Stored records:
※ ※ ※

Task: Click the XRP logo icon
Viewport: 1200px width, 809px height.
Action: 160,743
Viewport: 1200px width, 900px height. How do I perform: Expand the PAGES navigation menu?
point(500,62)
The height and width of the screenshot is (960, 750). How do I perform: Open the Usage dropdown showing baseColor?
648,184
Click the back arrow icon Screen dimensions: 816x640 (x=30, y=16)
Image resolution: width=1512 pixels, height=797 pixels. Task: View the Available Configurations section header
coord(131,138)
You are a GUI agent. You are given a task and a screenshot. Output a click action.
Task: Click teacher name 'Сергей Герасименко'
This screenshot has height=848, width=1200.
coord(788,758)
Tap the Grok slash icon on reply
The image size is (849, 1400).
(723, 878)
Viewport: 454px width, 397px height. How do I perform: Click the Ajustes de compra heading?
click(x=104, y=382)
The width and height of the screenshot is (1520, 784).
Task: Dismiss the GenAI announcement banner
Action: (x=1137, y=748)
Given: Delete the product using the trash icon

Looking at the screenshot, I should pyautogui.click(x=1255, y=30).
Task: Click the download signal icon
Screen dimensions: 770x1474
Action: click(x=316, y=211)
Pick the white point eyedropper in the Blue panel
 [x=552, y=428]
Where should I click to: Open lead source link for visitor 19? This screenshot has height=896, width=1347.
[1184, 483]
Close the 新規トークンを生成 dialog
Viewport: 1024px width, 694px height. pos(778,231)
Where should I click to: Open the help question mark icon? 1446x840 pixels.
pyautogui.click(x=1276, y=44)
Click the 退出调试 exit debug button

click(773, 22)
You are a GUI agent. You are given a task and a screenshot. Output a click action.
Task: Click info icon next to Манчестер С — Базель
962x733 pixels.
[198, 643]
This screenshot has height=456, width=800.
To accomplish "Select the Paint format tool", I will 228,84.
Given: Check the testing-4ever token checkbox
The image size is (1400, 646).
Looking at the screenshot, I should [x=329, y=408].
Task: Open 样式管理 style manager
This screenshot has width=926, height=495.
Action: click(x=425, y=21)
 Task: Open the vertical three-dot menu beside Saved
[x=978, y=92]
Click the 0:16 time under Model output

※ ※ ※

■ YOUR GOAL: An exact copy of every entry is what's needed, so retype them all.

■ YOUR RESPONSE:
Task: Click the XRP logo icon
Viewport: 1200px width, 809px height.
Action: 160,743
Viewport: 1200px width, 900px height. How do I perform: Expand the PAGES navigation menu?
point(500,62)
The height and width of the screenshot is (960, 750). How do I perform: Open the Usage dropdown showing baseColor?
648,184
Click the back arrow icon Screen dimensions: 816x640 (x=30, y=16)
Image resolution: width=1512 pixels, height=797 pixels. Task: View the Available Configurations section header
coord(131,138)
You are a GUI agent. You are given a task and a screenshot. Output a click action.
Task: Click teacher name 'Сергей Герасименко'
This screenshot has height=848, width=1200.
coord(788,758)
Tap the Grok slash icon on reply
The image size is (849, 1400).
(723, 878)
Viewport: 454px width, 397px height. How do I perform: Click the Ajustes de compra heading?
click(x=104, y=382)
The width and height of the screenshot is (1520, 784).
Task: Dismiss the GenAI announcement banner
Action: (x=1137, y=748)
Given: Delete the product using the trash icon

Looking at the screenshot, I should pyautogui.click(x=1255, y=30).
Task: Click the download signal icon
Screen dimensions: 770x1474
Action: click(x=316, y=211)
Pick the white point eyedropper in the Blue panel
 [x=552, y=428]
Where should I click to: Open lead source link for visitor 19? This screenshot has height=896, width=1347.
[1184, 483]
Close the 新規トークンを生成 dialog
Viewport: 1024px width, 694px height. pos(778,231)
Where should I click to: Open the help question mark icon? 1446x840 pixels.
pyautogui.click(x=1276, y=44)
Click the 退出调试 exit debug button

click(773, 22)
You are a GUI agent. You are given a task and a screenshot. Output a click action.
Task: Click info icon next to Манчестер С — Базель
962x733 pixels.
[198, 643]
This screenshot has height=456, width=800.
To accomplish "Select the Paint format tool", I will 228,84.
Given: Check the testing-4ever token checkbox
The image size is (1400, 646).
Looking at the screenshot, I should [x=329, y=408].
Task: Open 样式管理 style manager
This screenshot has width=926, height=495.
Action: click(x=425, y=21)
 Task: Open the vertical three-dot menu beside Saved
[x=978, y=92]
Click the 0:16 time under Model output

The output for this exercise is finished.